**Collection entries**
==========

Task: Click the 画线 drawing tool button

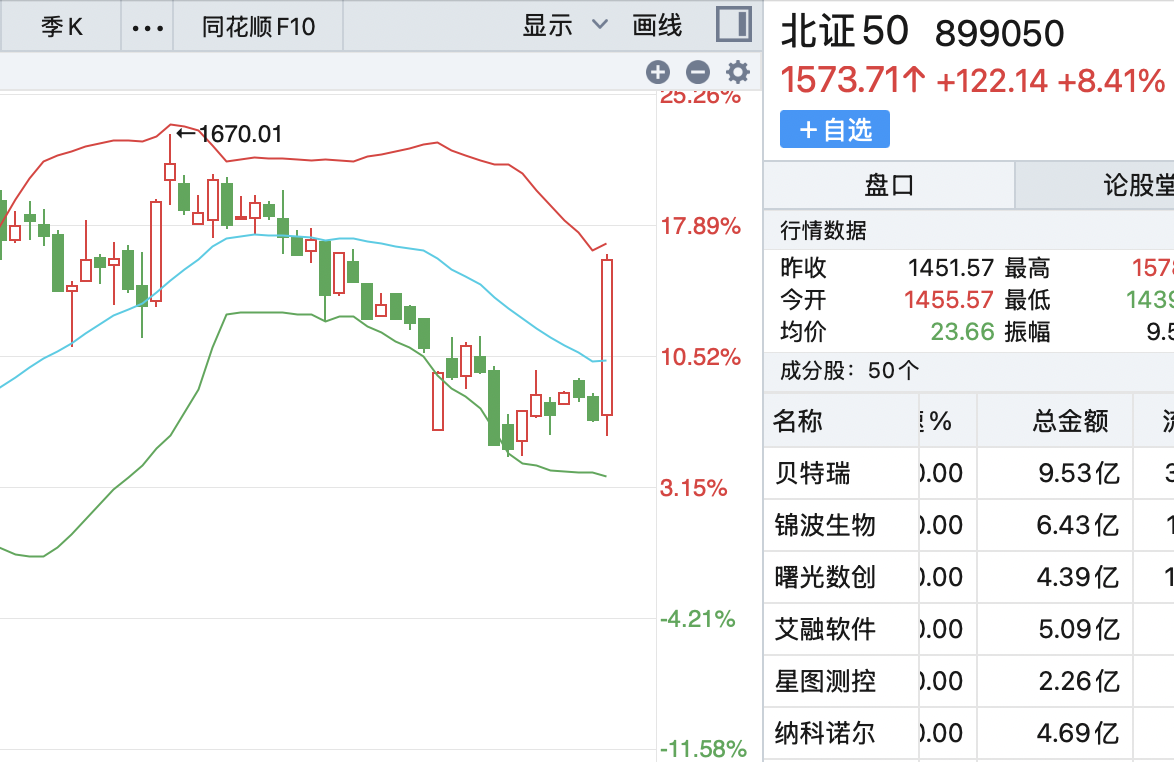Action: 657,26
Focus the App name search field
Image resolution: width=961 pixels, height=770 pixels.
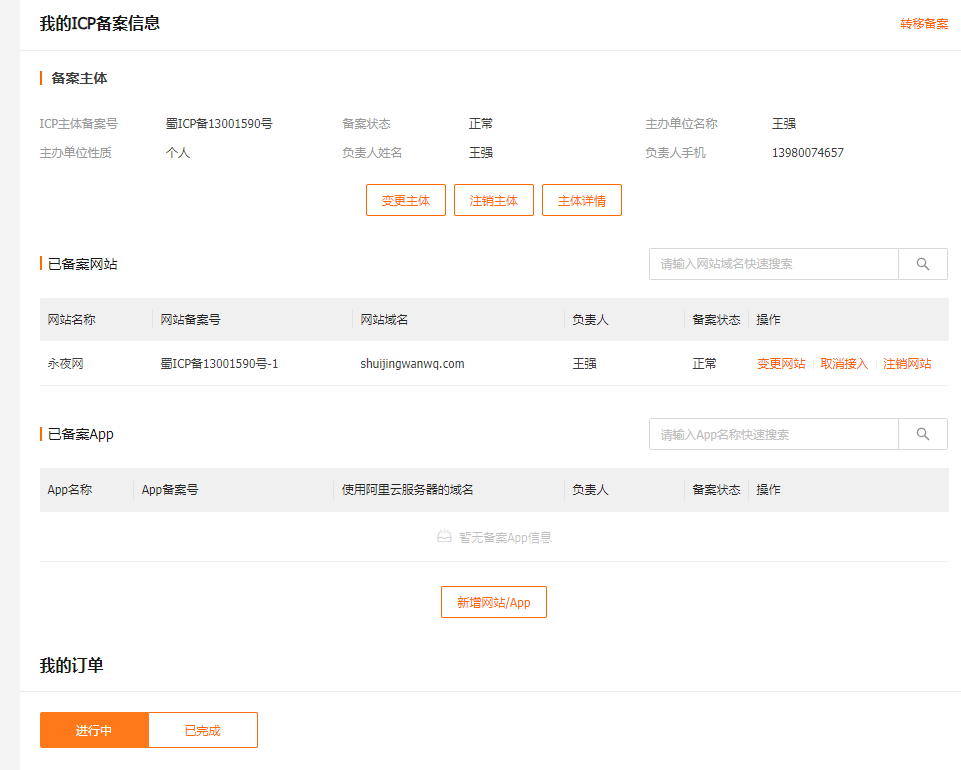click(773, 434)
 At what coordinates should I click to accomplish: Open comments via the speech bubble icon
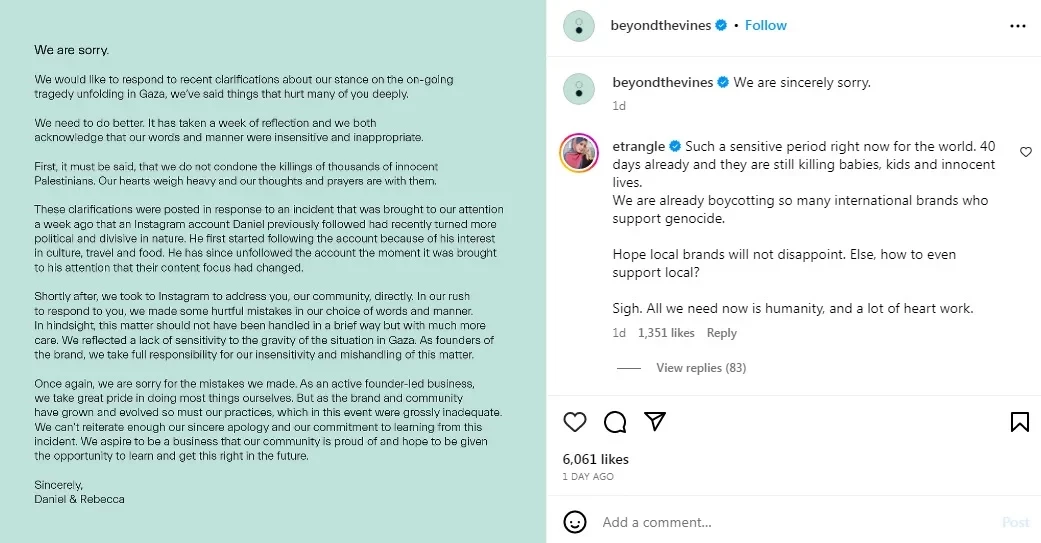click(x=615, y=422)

==========

**Exercise goal**
Your answer must be a verbatim copy of the entries above, with no images included.

**Exercise answer**
Task: Click the 画线 drawing tool button

Action: 657,26
Focus the App name search field
Image resolution: width=961 pixels, height=770 pixels.
click(773, 434)
 At what coordinates should I click to accomplish: Open comments via the speech bubble icon
click(x=615, y=422)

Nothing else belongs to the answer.